The output is the lines below from the one with "BLIZANCI – VRIJEME" through the one with "RAK – VRIJEME", both included, printed exactly and with no other line.

# Dataset items:
»»

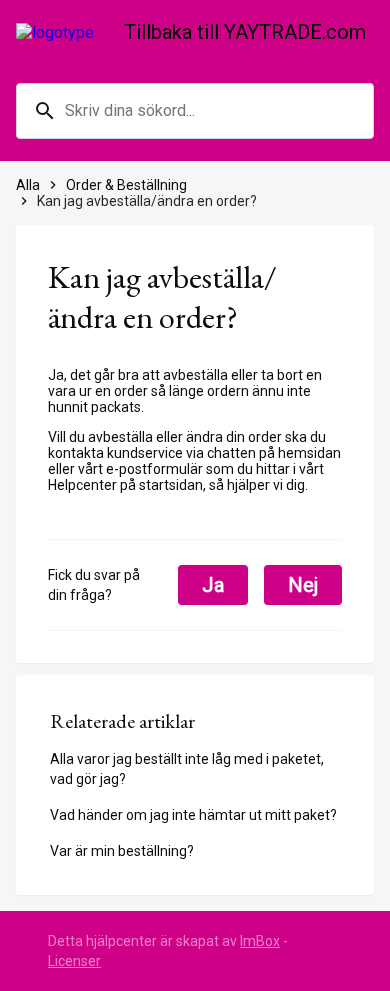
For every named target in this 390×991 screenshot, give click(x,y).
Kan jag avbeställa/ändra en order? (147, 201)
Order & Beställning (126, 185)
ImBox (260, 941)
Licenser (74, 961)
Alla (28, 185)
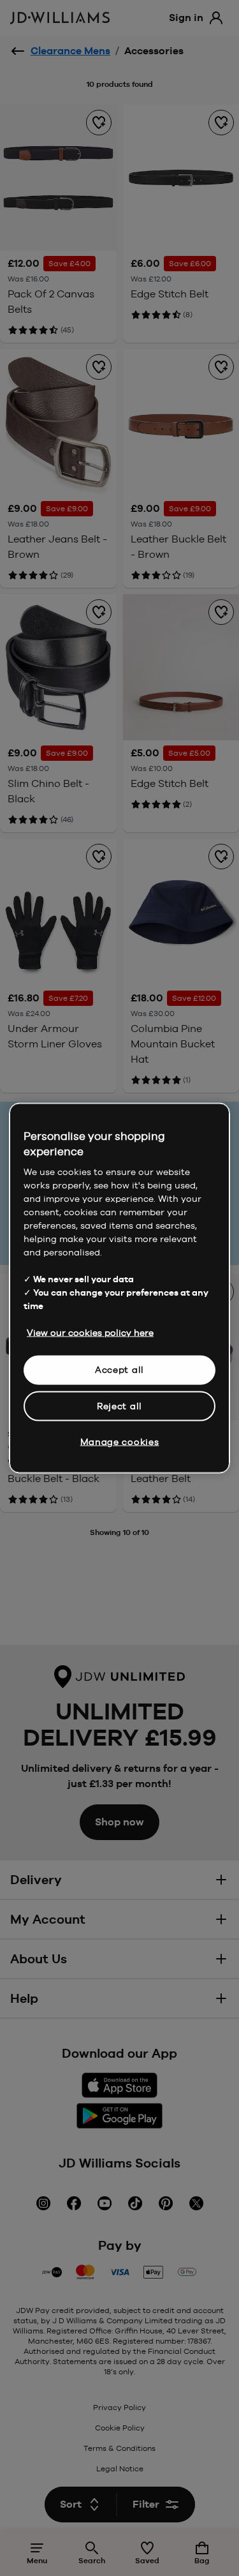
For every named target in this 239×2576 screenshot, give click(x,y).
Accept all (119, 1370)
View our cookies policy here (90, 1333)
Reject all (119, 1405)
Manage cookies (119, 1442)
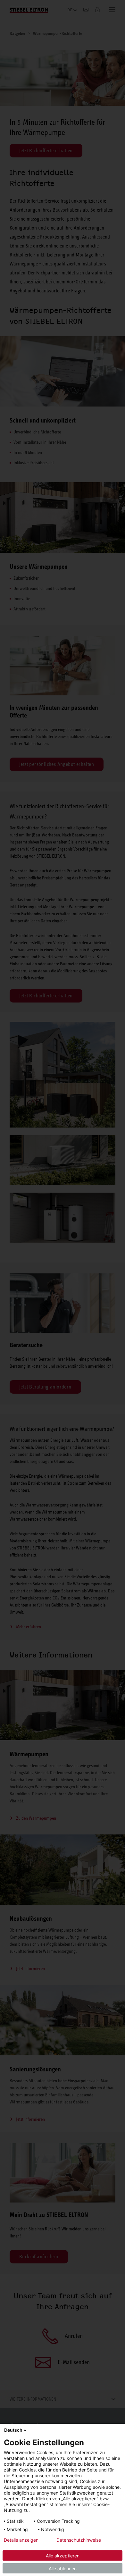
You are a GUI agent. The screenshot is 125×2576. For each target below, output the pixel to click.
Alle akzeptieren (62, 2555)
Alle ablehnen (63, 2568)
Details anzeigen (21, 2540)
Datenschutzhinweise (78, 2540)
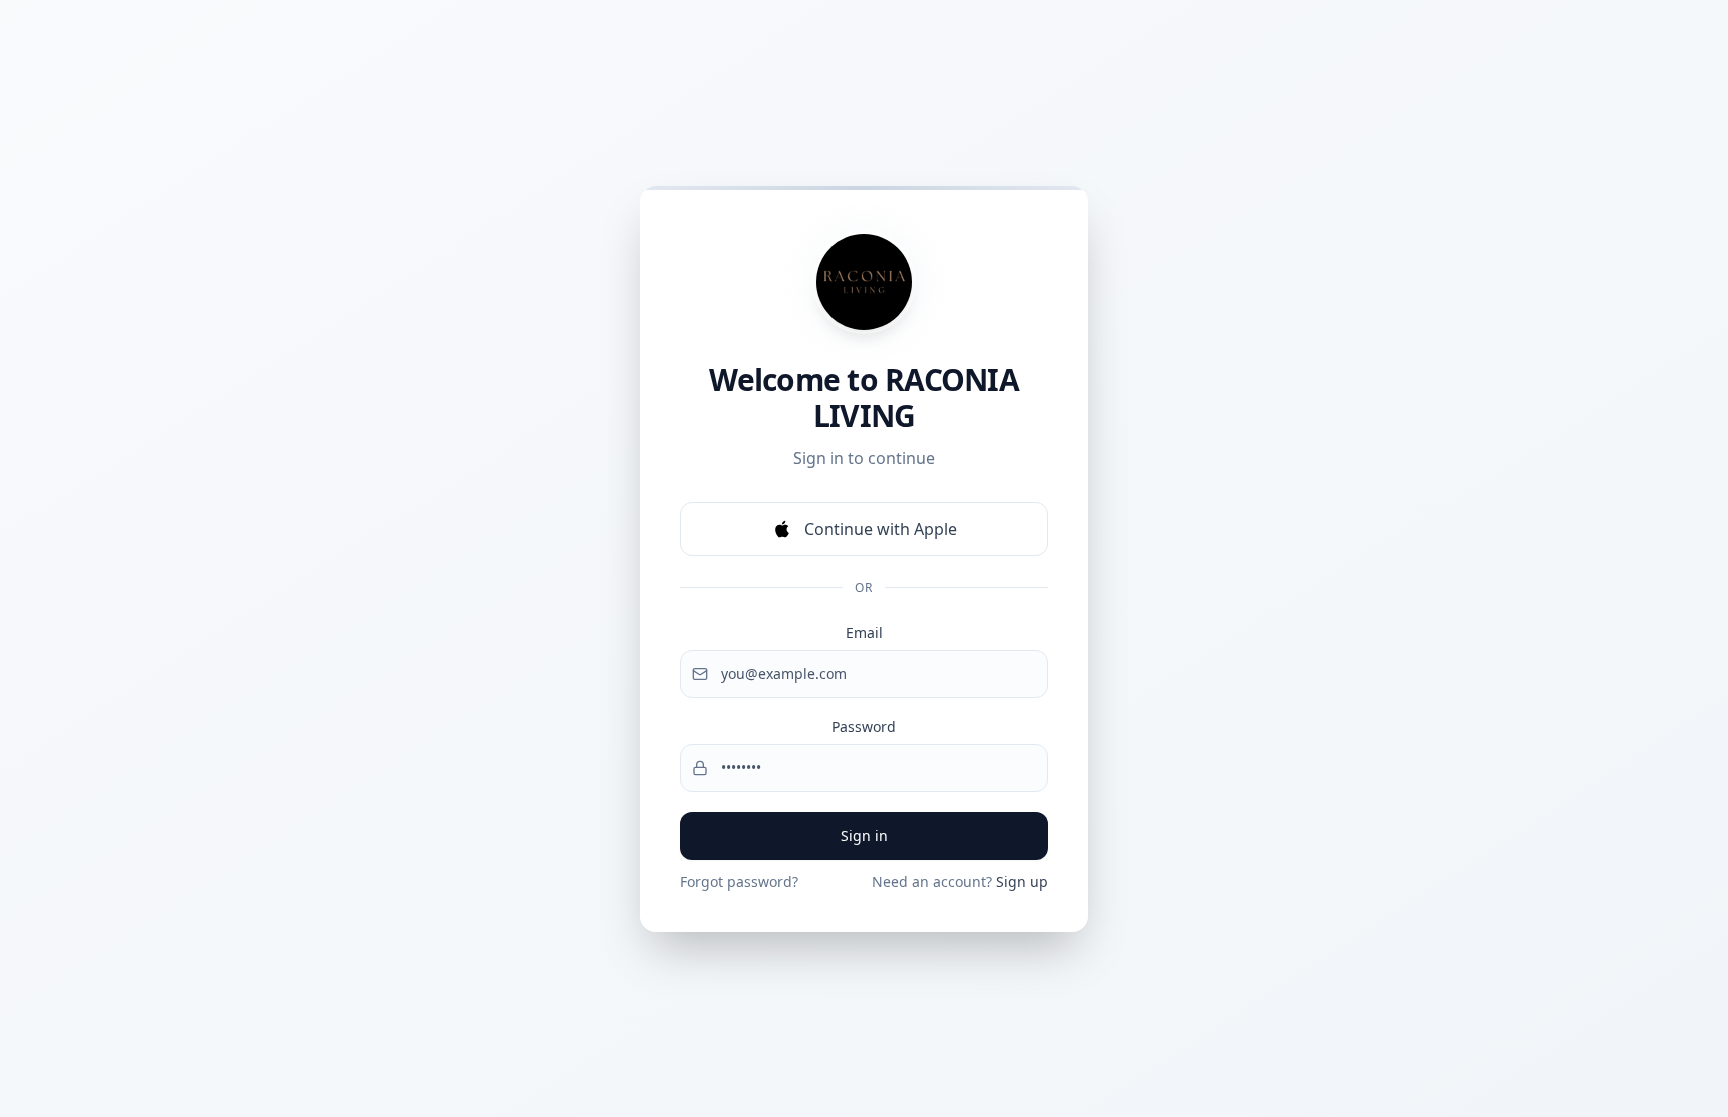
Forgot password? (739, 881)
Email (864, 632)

««
»»

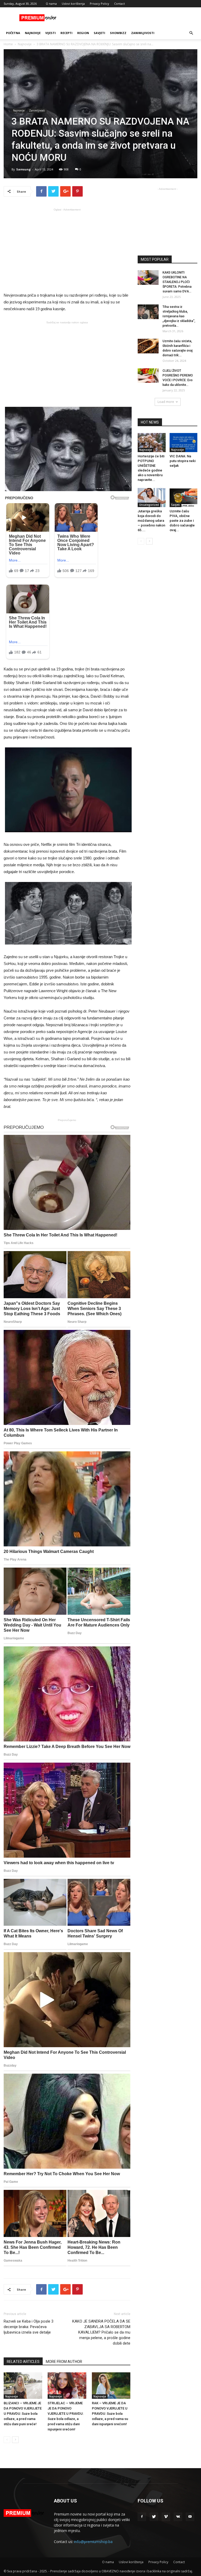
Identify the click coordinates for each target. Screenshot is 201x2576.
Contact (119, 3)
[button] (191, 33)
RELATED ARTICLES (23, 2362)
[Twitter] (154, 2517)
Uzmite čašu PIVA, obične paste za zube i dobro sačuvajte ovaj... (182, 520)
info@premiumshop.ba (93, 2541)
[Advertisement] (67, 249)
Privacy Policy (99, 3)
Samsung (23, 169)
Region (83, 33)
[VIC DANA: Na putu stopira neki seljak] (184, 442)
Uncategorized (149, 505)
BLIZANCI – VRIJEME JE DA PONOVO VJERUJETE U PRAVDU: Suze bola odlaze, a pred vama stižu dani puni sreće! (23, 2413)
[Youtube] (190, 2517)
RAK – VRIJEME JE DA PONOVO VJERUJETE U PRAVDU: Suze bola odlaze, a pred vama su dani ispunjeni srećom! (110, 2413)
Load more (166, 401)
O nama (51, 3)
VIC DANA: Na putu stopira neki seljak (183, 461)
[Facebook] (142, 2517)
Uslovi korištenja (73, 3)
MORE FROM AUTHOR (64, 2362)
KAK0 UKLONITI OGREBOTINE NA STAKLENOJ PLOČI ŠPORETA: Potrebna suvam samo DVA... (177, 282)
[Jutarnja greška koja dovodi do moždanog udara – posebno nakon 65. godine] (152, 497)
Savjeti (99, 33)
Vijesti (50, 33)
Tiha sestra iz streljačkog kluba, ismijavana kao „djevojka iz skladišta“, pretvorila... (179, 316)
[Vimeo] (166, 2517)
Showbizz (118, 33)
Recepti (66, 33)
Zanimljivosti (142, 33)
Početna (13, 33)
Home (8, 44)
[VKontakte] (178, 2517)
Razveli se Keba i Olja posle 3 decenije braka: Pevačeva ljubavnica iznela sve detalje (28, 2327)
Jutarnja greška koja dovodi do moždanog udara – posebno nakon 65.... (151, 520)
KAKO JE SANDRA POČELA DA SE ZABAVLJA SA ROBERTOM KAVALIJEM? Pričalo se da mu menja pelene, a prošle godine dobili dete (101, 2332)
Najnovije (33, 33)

««

# RESULT OF THE TASK:
BLIZANCI – VRIJEME JE DA PONOVO VJERUJETE U PRAVDU: Suze bola odlaze, a pred vama stižu dani puni sreće! (23, 2413)
[Youtube] (190, 2517)
RAK – VRIJEME JE DA PONOVO VJERUJETE U PRAVDU: Suze bola odlaze, a pred vama su dani ispunjeni srećom! (110, 2413)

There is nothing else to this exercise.